Document text ->

+ + +

Official image analysis
In order to not reinvent the wheel, I will start here by analyzing the Docker image provided with Apache Spark. Its version for 2.4.4 respects pretty much of the above best practices:
Custom image lifecycle
Initially I wanted to create a custom Docker image. And I tried to imagine an application requiring all of the best practices listed in the first section. Unfortunately, it didn't happen. By forcing myself for doing that, I invented a lot of anti-patterns and to avoid any confusion, I decided to analyze the official image and show how to manage it with really smart customizations in this section.
To start working with Apache Spark Docker image, you have to build it from the image from the official Spark Github repository with docker-image-tool.sh script. Normally all official images are stored on Docker Hub and you can extend them directly, without downloading and building from scratch. I didn't find the Spark image though and that's why this quite cumbersome process. Why "cumbersome"? First, your have to build Spark JARs with /build/mvn -Pkubernetes -DskipTests clean package and it can fail. It failed on my Ubuntu because of "file too long exception". After, you can still get the JARs and configure the image to use them but it's also much slower than simply putting that to your Dockerfile:
FROM official_spark_image:spark_version_I_want_to_extend
Anyway, to build the image locally, you have to:
cd ~/workspace/spark-2.4.4 # The build below is required to avoid this error: # COPY failed: stat # /var/lib/docker/tmp/docker-builder182148378/assembly/target/scala-2.12/jars: no such # file or directory ./build/mvn -Pkubernetes -DskipTests clean package ./bin/docker-image-tool.sh -m -t v2.4.4 build
With these instructions, I built an image called "spark" tagged with "v.2.4.4" (see - best practices about using tags and avoid latest!). Let's run docker images to check if the images were correctly built:
bartosz:/tmp/spark$ docker images REPOSITORY TAG IMAGE ID CREATED SIZE spark-r v2.4.4 505c16a44002 2 days ago 720MB spark-py v2.4.4 9127a215f778 2 days ago 428MB spark v2.4.4 a221ab704368 2 days ago 337MB
As you can see, yes. It's now time to build the image for our custom application. It's very simplistic:
FROM spark:v2.4.4 COPY settings /opt/spark/app/ ENV EXECUTION_ENVIRONMENT 'local' ENV ENABLED_TIME_REPORT 'no'
And to build and tag it, use the following commands:
bartosz:~/workspace/dockerized-spark/docker$ docker build -f ./Dockerfile . -t 'waitingforcode_spark:v0.1_spark2.4.4' Sending build context to Docker daemon 4.096kB Step 1/4 : FROM spark:v2.4.4 ---> a221ab704368 Step 2/4 : COPY settings /opt/spark/app/ ---> d9cb5174d876 Step 3/4 : ENV EXECUTION_ENVIRONMENT 'local' ---> Running in 38525d8811a2 Removing intermediate container 38525d8811a2 ---> 2950f09eecd9 Step 4/4 : ENV ENABLED_TIME_REPORT 'no' ---> Running in 9271fb1b369e Removing intermediate container 9271fb1b369e ---> d7a67b415fef Successfully built d7a67b415fef Successfully tagged waitingforcode_spark:v0.1_spark2.4.4
Let's change now the EXECUTION_ENVIRONMENT to an empty string ('') and rebuild the image with a new tag version:
bartosz:~/workspace/dockerized-spark/docker$ docker build -f ./Dockerfile . -t 'waitingforcode_spark:v0.2_spark2.4.4' Sending build context to Docker daemon 4.096kB Step 1/4 : FROM spark:v2.4.4 ---> a221ab704368 Step 2/4 : COPY settings /opt/spark/app/ ---> Using cache ---> d9cb5174d876 Step 3/4 : ENV EXECUTION_ENVIRONMENT '' ---> Running in 631698607d49 Removing intermediate container 631698607d49 ---> c6a006134cb2 Step 4/4 : ENV ENABLED_TIME_REPORT 'no' ---> Running in 31d9943ec419 Removing intermediate container 31d9943ec419 ---> dbd42ad9b5fb Successfully built dbd42ad9b5fb Successfully tagged waitingforcode_spark:v0.2_spark2.4.4
As you can see, the layer prior to the change were kept unchanged whereas the ones after it, were modified. Before terminating, let's launch our custom container on Kuberentes. I'm using here microk8s project (check how to Setting up Apache Spark on Kubernetes with microk8s):
./bin/spark-submit --master k8s://127.0.0.1:16443 --deploy-mode cluster --name spark-pi --class org.apache.spark.examples.SparkPi --conf spark.executor.instances=2 --conf spark.kubernetes.container.image=waitingforcode_spark:v0.2_spark2.4.4 --conf spark.kubernetes.authenticate.submission.caCertFile=/var/snap/microk8s/current/certs/ca.crt --conf spark.kubernetes.authenticate.submission.oauthToken=${MY_TOKEN} --conf spark.app.name=spark-pi --conf spark.kubernetes.authenticate.driver.serviceAccountName=spark local:///opt/spark/examples/target/original-spark-examples_2.11-2.4.4.jar
How to find ${MY_TOKEN} value?

+ + +

Extracted entries ->
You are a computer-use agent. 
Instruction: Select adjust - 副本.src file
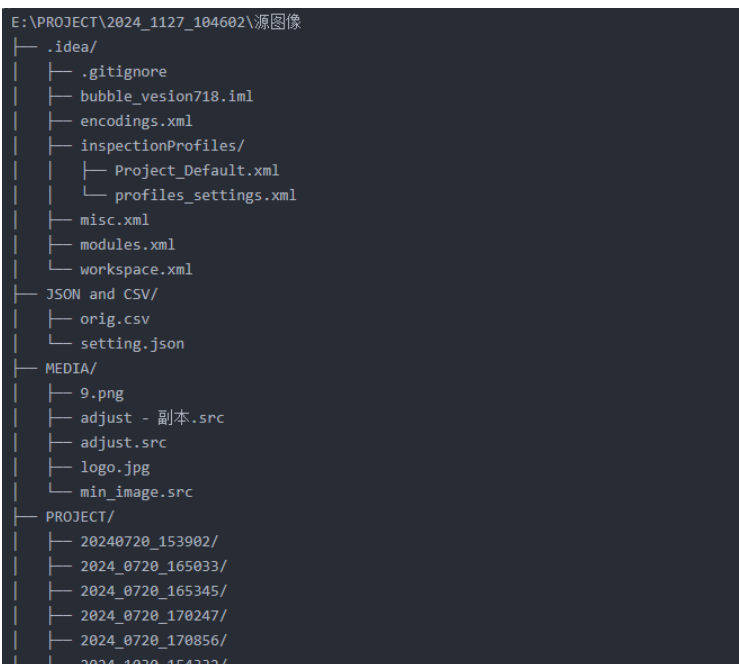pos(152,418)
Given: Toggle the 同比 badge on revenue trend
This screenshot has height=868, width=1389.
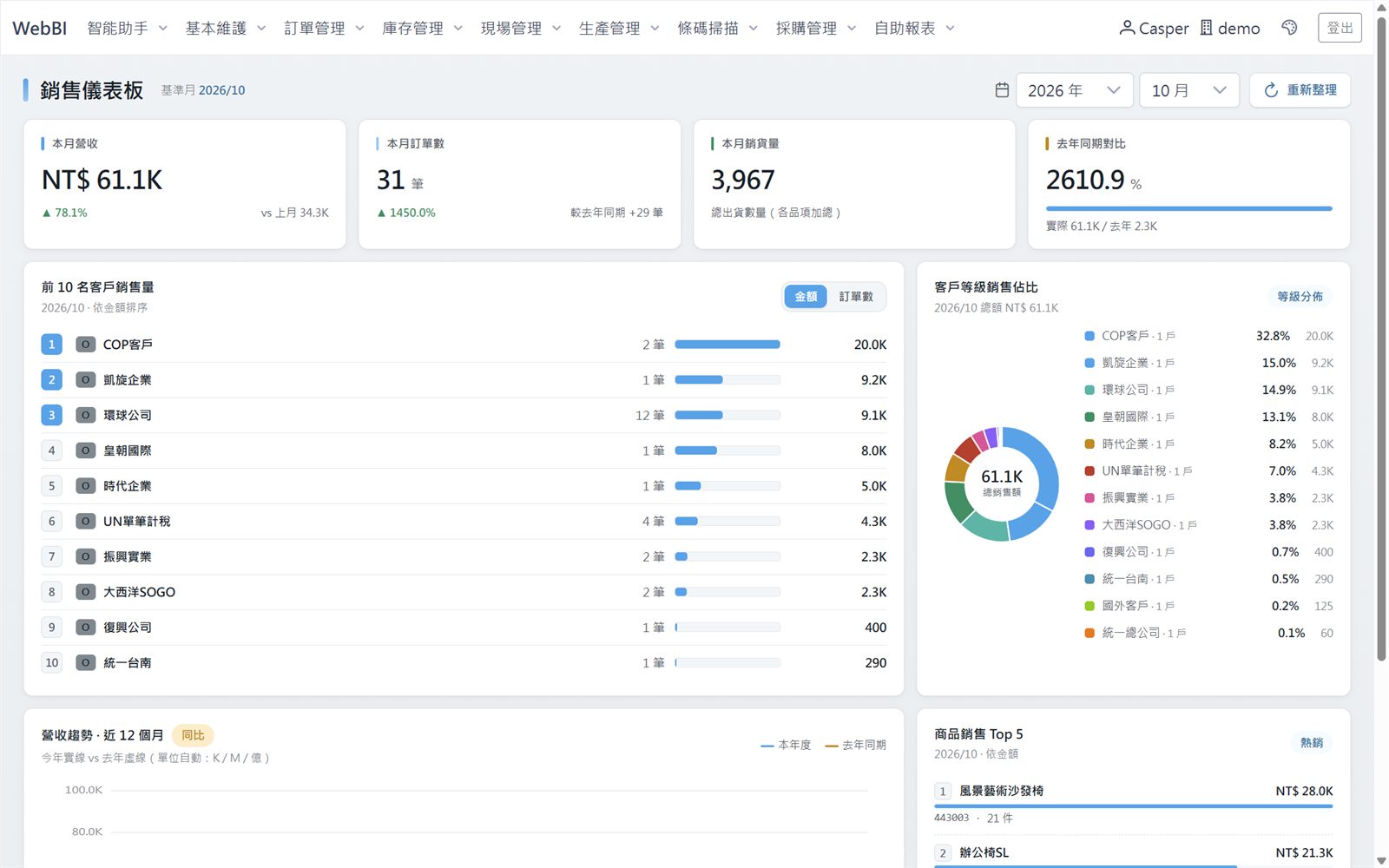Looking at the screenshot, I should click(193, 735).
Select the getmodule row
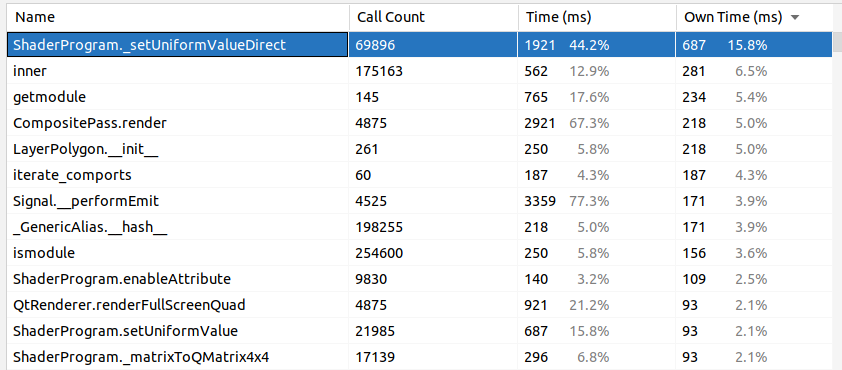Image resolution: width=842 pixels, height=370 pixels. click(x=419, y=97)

+ + +

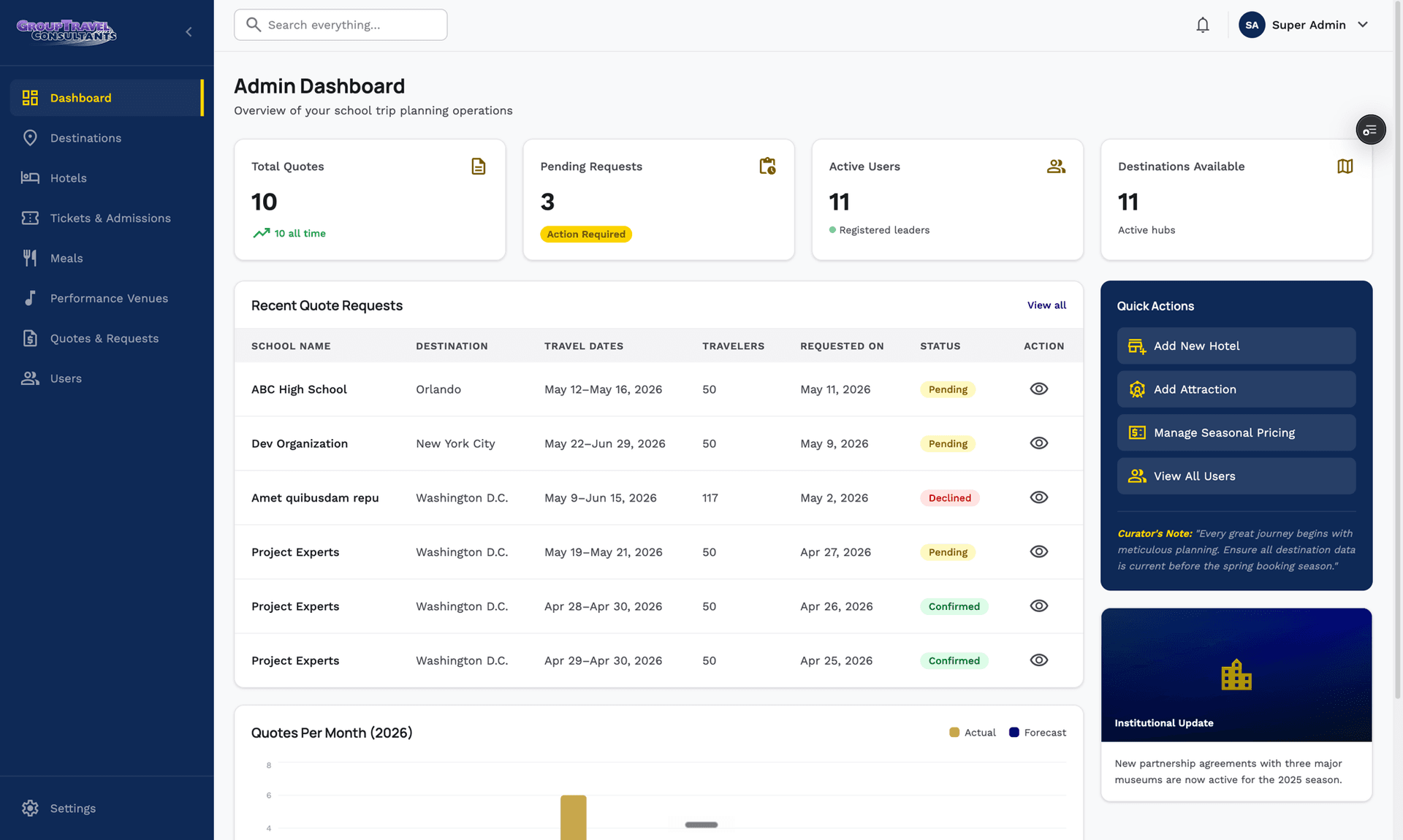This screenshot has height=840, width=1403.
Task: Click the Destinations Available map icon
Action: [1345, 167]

+ + +

Jobs ->
a) Answer these questions from the article on the Apache Spark Docker image, putting each answer on its own line marked the same way:
(i) What error made the author's Spark JAR build fail on Ubuntu?
(ii) What tag did the first build of the custom application image receive?
(iii) How many executor instances does the spark-submit command set?
b) Carry the article on the Apache Spark Docker image forward from its last sentence.

Responses by task ->
a)
(i) A "file too long exception."
(ii) waitingforcode_spark:v0.1_spark2.4.4
(iii) Two.

b)
To retrieve your token, get first the default-token by looking for a name starting with default-token-:
bartosz:/data/spark-2.4.4$ microk8s.kubectl -n kube-system get secret NAME TYPE DATA AGE attachdetach-controller-token-2462t kubernetes.io/service-account-token 3 2d3h certificate-controller-token-d2msj kubernetes.io/service-account-token 3 2d3h clusterrole-aggregation-controller-token-kgkh5 kubernetes.io/service-account-token 3 2d3h coredns-token-5xwj5 kubernetes.io/service-account-token 3 52m cronjob-controller-token-v9lj5 kubernetes.io/service-account-token 3 2d3h daemon-set-controller-token-mswf4 kubernetes.io/service-account-token 3 2d3h default-token-cndqq kubernetes.io/service-account-token 3 2d3h
After that, issue microk8s.kubectl -n kube-system describe secret default-token-cndqq:
bartosz:/data/spark-2.4.4$ microk8s.kubectl -n kube-system describe secret default-token-cndqq Name: default-token-cndqq Namespace: kube-system Labels:Annotations: kubernetes.io/service-account.name: default kubernetes.io/service-account.uid: 099279d3-1e07-4656-a525-638bae57f5b6 Type: kubernetes.io/service-account-token Data ==== ca.crt: 1103 bytes namespace: 11 bytes token: MY_TOKEN
The code should compute Pi number, like in the following screenshot took from microk8s dashboard:
To be honest, writing this article took a pretty long time. I'm still not comfortable with devops concepts and had to challenge a lot all my findings by searching counter-examples. If you have an opinion on the best practices from the first section, please share them on the comment. I'm a YARN user who tries by all ways to jump to Kubernetes scheduler, for that time still locally. However, I hope that the points listed in the article can give you some value and initial guidance for the more advanced use than a simple local cluster execution.